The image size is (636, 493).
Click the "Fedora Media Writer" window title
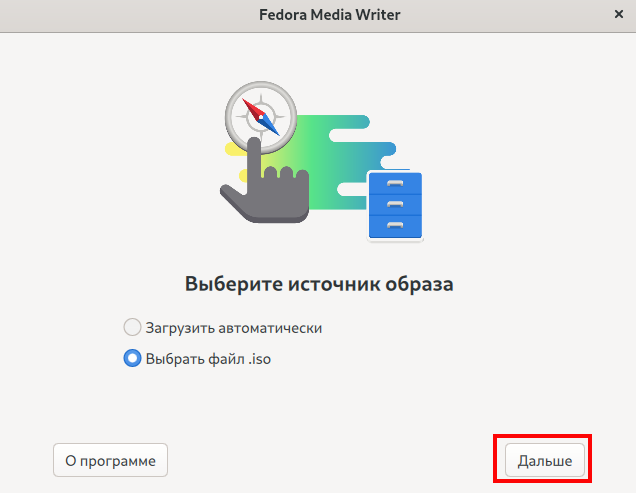pyautogui.click(x=318, y=15)
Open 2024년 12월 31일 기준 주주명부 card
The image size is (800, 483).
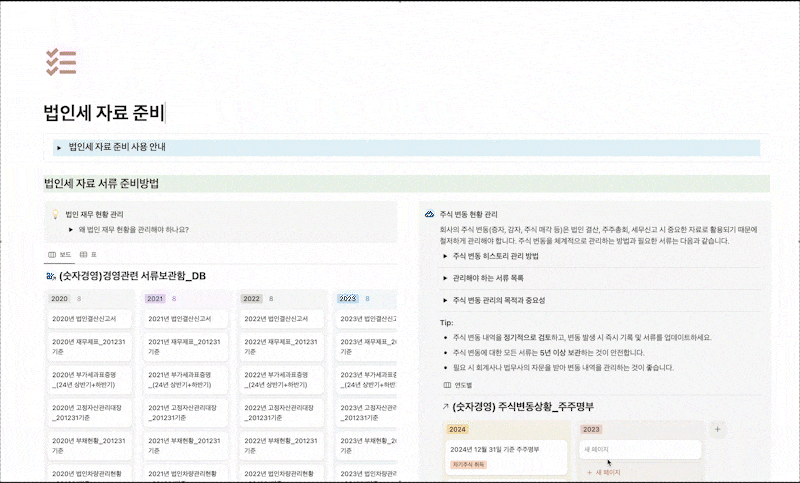pos(507,455)
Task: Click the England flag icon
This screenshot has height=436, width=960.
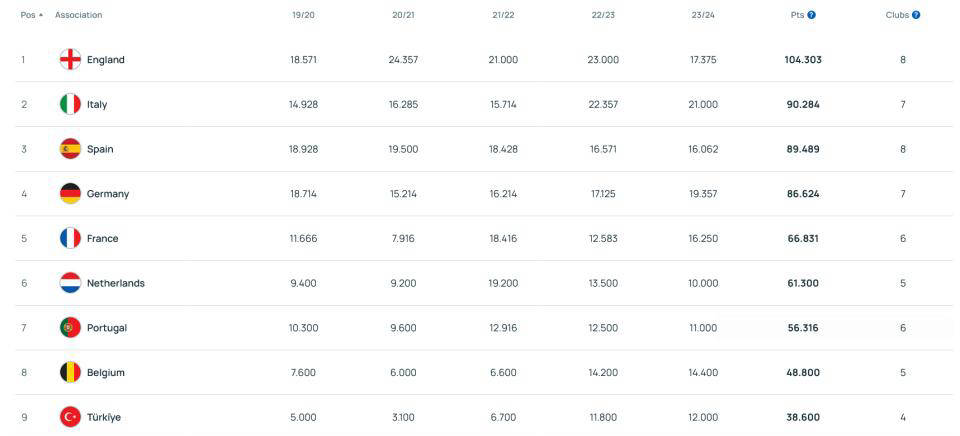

######

PROBLEM DESCRIPTION –
Where the line with "The image size is (800, 483)." appears, begin there and transcribe exactly through the last line of the data, leaving all pictures aside.

SOLUTION FOR THIS TASK –
The image size is (800, 483).
pos(507,455)
Task: Click the England flag icon
This screenshot has height=436, width=960.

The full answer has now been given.